Reproducible Research

We saw R is a powerful software for data analysis. Contrary to other softwares which provide you with ready, fixed, canned procedures to perform statistical analyses, R always let you have access to all computations' results. R can also be extended with packages. More than 6,000 of them are available via CRAN. Furthermore, you can easily create your own packages, or functions, to tackle your specific needs and/or problems.

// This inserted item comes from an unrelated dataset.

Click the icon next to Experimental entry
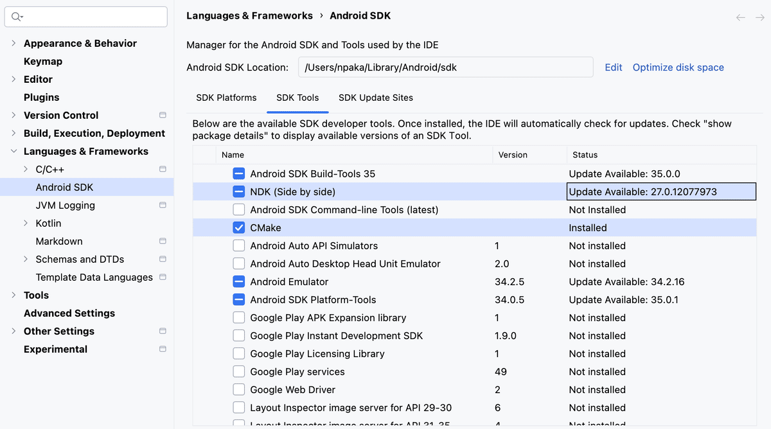Screen dimensions: 771x429 [163, 349]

All good but you have to be able to reproduce your analysis, redo your figures and tables i.e. have available the computer code which produce your research results (more on that for example in Peng et al.).

Saving Figures to File

R can generate graphics in any type of display (pdf, postscript, bitmap, svg, png, jpeg, tiff). Just tell R to save the current image displayed:

plot(1:10)
dev.copy(png, file = "myPlot.png")
dev.off()

If you want to save the plot without seeing it on screen:

pdf(file = "myPlot.pdf")
plot(1:10)
dev.off()

If your plot was made with ggplot2, you use:

ggsave("myPlot.pdf")

Saving Commands in R Scripts

You save your commands in an R script (e.g. myScript.R). You can then go through it line by line.

Sourcing Code

source() runs R commands held in an external source file, or R script. If you set the option to TRUE, it will print the commands and results to the console.

source('myScript.R')

You can also sink() or capture.output selected results from your source file to an output file. For example if our source file produce summary statistcs from dairy:

dairy.sum <- summary(dairy)
sink("summary.log")
cat("My summary stats", fill = TRUE)
show(dairy.sum)
sink()
dairy.sum <- summary(dairy)
capture.output({dairy.sum}, file = "summary.txt")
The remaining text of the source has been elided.